Work item >> Search the listing for the string "button" and copy every line that contains it.

Records to use >>
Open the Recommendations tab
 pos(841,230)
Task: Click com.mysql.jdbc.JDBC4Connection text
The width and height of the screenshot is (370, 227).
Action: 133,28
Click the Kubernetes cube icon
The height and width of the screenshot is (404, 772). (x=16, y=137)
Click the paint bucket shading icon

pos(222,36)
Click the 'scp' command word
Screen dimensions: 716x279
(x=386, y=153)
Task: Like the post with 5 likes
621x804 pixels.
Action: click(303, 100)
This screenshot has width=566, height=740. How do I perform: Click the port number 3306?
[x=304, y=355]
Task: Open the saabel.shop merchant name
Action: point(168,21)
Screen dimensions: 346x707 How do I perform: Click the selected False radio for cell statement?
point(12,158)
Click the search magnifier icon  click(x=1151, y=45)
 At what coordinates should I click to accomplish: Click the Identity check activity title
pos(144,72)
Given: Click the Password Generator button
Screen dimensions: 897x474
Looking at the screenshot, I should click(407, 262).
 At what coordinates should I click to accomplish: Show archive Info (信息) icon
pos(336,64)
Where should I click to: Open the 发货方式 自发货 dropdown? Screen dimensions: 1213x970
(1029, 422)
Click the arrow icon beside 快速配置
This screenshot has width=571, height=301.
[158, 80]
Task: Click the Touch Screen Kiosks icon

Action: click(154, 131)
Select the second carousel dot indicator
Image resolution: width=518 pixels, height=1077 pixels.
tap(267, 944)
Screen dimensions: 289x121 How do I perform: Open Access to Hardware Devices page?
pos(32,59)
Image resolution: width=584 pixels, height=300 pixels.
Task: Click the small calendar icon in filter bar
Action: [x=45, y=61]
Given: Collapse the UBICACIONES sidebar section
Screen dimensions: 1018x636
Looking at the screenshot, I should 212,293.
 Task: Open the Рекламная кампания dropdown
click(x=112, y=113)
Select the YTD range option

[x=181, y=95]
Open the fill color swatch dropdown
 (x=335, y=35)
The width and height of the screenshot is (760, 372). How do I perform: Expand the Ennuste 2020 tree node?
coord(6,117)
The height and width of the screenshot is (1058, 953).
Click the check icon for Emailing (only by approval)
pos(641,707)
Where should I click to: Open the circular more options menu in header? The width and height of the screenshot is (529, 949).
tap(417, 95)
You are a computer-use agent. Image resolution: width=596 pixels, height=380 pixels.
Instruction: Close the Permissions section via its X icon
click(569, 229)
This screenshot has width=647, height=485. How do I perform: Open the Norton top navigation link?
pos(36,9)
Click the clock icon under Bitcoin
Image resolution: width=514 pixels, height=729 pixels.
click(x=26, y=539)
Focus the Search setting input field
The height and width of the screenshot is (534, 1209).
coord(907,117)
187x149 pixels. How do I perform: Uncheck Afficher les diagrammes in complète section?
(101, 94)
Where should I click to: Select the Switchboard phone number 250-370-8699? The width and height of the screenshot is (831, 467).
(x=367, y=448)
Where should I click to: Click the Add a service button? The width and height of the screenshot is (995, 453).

Reply to the task >>
Given: Click the Password Generator button
Where should I click to: Click the Add a service button? The width and height of the screenshot is (995, 453).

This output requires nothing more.